**Extracted material**
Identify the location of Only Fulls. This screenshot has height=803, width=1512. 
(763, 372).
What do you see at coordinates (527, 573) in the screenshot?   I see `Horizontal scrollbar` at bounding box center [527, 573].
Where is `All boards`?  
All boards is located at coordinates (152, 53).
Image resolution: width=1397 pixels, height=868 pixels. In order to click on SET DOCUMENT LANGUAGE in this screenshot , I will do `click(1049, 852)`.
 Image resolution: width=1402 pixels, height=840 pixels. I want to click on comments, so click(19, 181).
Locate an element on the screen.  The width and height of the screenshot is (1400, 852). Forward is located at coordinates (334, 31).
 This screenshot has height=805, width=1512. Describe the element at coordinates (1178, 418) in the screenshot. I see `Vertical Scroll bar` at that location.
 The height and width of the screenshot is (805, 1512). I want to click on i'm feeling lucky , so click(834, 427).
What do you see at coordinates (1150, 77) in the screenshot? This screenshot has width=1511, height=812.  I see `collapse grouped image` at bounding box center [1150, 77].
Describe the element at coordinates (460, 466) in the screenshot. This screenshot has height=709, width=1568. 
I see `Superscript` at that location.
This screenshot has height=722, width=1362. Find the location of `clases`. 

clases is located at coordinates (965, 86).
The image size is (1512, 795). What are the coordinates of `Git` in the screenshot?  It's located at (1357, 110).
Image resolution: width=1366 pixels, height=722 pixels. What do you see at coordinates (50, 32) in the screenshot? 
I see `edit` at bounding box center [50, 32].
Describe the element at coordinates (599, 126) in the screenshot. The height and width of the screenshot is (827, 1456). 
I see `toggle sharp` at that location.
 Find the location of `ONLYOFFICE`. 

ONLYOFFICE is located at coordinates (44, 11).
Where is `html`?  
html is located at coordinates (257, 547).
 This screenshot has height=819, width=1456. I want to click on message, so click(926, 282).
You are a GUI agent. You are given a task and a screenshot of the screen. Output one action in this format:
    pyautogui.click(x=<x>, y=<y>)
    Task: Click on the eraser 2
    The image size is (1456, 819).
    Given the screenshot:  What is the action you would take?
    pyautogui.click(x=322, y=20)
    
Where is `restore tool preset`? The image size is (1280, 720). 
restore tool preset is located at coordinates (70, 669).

**Given exercise**
Return all of the entries above word for word, with no changes.

**Solved problem**
Identify the location of Only Fulls. This screenshot has height=803, width=1512. 
(763, 372).
What do you see at coordinates (527, 573) in the screenshot?   I see `Horizontal scrollbar` at bounding box center [527, 573].
Where is `All boards`?  
All boards is located at coordinates (152, 53).
Image resolution: width=1397 pixels, height=868 pixels. In order to click on SET DOCUMENT LANGUAGE in this screenshot , I will do `click(1049, 852)`.
 Image resolution: width=1402 pixels, height=840 pixels. I want to click on comments, so click(19, 181).
Locate an element on the screen.  The width and height of the screenshot is (1400, 852). Forward is located at coordinates (334, 31).
 This screenshot has height=805, width=1512. Describe the element at coordinates (1178, 418) in the screenshot. I see `Vertical Scroll bar` at that location.
 The height and width of the screenshot is (805, 1512). I want to click on i'm feeling lucky , so click(834, 427).
What do you see at coordinates (1150, 77) in the screenshot? This screenshot has width=1511, height=812.  I see `collapse grouped image` at bounding box center [1150, 77].
Describe the element at coordinates (460, 466) in the screenshot. This screenshot has height=709, width=1568. 
I see `Superscript` at that location.
This screenshot has height=722, width=1362. Find the location of `clases`. 

clases is located at coordinates (965, 86).
The image size is (1512, 795). What are the coordinates of `Git` in the screenshot?  It's located at (1357, 110).
Image resolution: width=1366 pixels, height=722 pixels. What do you see at coordinates (50, 32) in the screenshot? 
I see `edit` at bounding box center [50, 32].
Describe the element at coordinates (599, 126) in the screenshot. The height and width of the screenshot is (827, 1456). 
I see `toggle sharp` at that location.
 Find the location of `ONLYOFFICE`. 

ONLYOFFICE is located at coordinates (44, 11).
Where is `html`?  
html is located at coordinates (257, 547).
 This screenshot has height=819, width=1456. I want to click on message, so click(926, 282).
You are a GUI agent. You are given a task and a screenshot of the screen. Output one action in this format:
    pyautogui.click(x=<x>, y=<y>)
    Task: Click on the eraser 2
    The image size is (1456, 819).
    Given the screenshot:  What is the action you would take?
    pyautogui.click(x=322, y=20)
    
Where is `restore tool preset`? The image size is (1280, 720). 
restore tool preset is located at coordinates (70, 669).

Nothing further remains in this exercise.